Below is seen a screen dump from a Band Pass filtering process:
Upper left: The input image. Upper right: the Fourier image with the upper and lower cut-off frequencies shown by circles. Lower left: a 3D view of the defined Butterworth band pass filter which is multiplied with the FFT image before inverse filtering. Bottom left: the filtered result produced by inverse transformation of the modified Fourier image.
When the Fixed Bandwidth checkbox is set the band-pass or band-reject filters are defined in terms of the lower cut off frequency and the Fixed Bandwidth parameter, which will determine the upper cutoff frequency.
Currently two forms are implemented:
Ideal filtering: where all frequencies outside the cutoff frequency are completely attenuated.
- Butterworth filtering: The Butterworth filter is a more smooth function that will reduce the power (amplitude squared) of the Fourier components by 50% (6 dB) at the cutoff frequencies. Compared to the Ideal filter it will produce less ringing effects in the Inverse Fourier transform.
Controlling the Cut-off Frequencies:
The upper and lower cut off frequencies can be controlled by the associated arrow keys.
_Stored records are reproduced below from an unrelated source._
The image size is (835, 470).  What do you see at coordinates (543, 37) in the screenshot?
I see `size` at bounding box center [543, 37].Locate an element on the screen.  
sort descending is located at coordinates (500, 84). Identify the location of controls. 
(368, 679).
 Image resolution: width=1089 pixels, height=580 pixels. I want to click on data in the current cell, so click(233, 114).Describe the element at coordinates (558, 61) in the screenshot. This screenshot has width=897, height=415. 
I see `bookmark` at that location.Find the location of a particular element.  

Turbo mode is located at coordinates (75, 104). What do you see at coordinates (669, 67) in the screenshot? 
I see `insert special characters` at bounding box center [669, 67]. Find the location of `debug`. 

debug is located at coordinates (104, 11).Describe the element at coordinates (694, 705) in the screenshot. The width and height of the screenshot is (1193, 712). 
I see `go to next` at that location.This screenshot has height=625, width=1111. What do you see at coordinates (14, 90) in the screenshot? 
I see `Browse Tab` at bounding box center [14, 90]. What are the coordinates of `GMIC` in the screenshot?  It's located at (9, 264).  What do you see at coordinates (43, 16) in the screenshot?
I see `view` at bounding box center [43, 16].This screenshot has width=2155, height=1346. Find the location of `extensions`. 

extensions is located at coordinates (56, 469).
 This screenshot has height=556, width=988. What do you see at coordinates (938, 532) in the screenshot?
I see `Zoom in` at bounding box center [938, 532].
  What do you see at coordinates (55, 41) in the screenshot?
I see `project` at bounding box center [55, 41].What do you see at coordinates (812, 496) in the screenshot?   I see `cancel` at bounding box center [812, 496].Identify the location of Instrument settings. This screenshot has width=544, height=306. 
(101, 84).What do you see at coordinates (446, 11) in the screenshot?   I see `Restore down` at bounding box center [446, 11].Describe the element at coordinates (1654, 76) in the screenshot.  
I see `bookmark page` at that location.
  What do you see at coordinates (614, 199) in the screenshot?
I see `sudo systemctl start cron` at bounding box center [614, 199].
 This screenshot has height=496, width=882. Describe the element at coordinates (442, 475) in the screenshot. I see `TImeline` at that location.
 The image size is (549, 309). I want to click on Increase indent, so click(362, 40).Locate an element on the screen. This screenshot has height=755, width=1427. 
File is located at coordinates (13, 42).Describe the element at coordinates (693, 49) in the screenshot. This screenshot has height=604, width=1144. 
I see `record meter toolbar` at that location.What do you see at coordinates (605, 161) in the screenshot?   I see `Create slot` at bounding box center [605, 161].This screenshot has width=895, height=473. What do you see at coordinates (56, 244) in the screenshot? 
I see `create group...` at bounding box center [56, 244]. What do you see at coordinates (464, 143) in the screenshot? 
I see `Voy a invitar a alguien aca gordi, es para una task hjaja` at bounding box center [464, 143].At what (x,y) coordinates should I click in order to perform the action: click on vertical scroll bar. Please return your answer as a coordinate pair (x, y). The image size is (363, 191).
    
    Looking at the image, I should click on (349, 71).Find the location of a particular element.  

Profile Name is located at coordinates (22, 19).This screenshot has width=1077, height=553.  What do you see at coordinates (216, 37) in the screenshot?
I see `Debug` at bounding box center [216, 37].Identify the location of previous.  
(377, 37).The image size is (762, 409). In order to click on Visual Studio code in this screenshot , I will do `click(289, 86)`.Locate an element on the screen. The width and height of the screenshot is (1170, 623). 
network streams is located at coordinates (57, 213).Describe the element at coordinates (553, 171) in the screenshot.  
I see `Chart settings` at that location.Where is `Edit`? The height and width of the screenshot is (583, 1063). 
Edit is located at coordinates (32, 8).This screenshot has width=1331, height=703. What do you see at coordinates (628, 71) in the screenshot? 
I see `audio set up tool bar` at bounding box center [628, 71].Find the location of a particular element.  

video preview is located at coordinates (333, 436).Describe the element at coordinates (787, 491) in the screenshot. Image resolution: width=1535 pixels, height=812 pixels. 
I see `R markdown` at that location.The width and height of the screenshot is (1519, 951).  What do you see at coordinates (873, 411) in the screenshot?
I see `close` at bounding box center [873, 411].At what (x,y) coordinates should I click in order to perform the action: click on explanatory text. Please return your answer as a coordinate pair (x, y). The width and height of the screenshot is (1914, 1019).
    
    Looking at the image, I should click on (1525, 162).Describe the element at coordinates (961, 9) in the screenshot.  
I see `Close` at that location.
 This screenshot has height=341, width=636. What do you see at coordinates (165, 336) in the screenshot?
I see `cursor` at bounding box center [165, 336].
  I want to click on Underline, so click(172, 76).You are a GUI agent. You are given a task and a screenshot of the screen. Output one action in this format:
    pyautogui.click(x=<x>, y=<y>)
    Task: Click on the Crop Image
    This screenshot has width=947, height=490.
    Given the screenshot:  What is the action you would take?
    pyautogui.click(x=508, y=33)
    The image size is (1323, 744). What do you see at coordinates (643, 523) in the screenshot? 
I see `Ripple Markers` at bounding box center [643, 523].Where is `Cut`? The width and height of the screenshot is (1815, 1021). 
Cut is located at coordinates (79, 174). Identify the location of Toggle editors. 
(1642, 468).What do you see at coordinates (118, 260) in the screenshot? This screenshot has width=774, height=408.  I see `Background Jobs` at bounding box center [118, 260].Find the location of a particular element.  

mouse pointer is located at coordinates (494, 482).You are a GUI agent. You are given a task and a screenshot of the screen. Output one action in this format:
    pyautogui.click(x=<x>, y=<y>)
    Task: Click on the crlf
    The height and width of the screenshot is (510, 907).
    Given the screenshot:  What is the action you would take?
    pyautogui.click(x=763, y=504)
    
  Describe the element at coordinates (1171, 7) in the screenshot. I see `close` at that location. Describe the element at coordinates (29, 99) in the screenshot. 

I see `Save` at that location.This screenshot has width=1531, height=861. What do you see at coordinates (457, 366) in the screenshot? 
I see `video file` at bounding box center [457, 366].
While doing so circles in the Fourier Image will indicate the cutoff frequencies graphically and it is also possible to monitor the filter form as an image when the Show Filter checkbox is set. The Cutoff circles can also be resized with the mouse in the Fourier Image Window.
It is also possible to enter the numbers directly in terms of ratio, wavelength (spatial units), pixels (Fourier Pixels) and time domain frequency (Hertz). Note, that the Hertz parameter is valid only for raster-scanned images containing proper timing information.
The filter order determines the steepness of the Butterworth filter; an order of 1 will decrease the amplitude by 6 dB per octave and an order of 2 will decrease the amplitude by 12 dB per octave and so forth.
Checking the "Show Filter" checkbox will display the Fourier Filter function and changes to the filter will be reflected immediately. It might be informative to view the profile as well by putting a cross-section line across the Filter window.
Checking the "Show FFT Filtered" checkbox allows a visual check of the filtered FFT. This can be practically to see the components removed by either markers or the band filtering or even the amplitude threshold filtering.
If you want to apply the present filter on other images you may store it so that it can be easily reloaded or used in a Batch Process. When saving the Fourier Filter, SPIP will suggest at name reflecting the Filter type and the cut off frequencies measured in pixels. Note that the filter cut off values are saved by their pixel values, meaning that the wavelength parameters will be different for image of different size.
When including a Fourier filter in a Batch Process you should use the "Fourier Filter Specific" function found in the available functions of the Batch Process Dialog.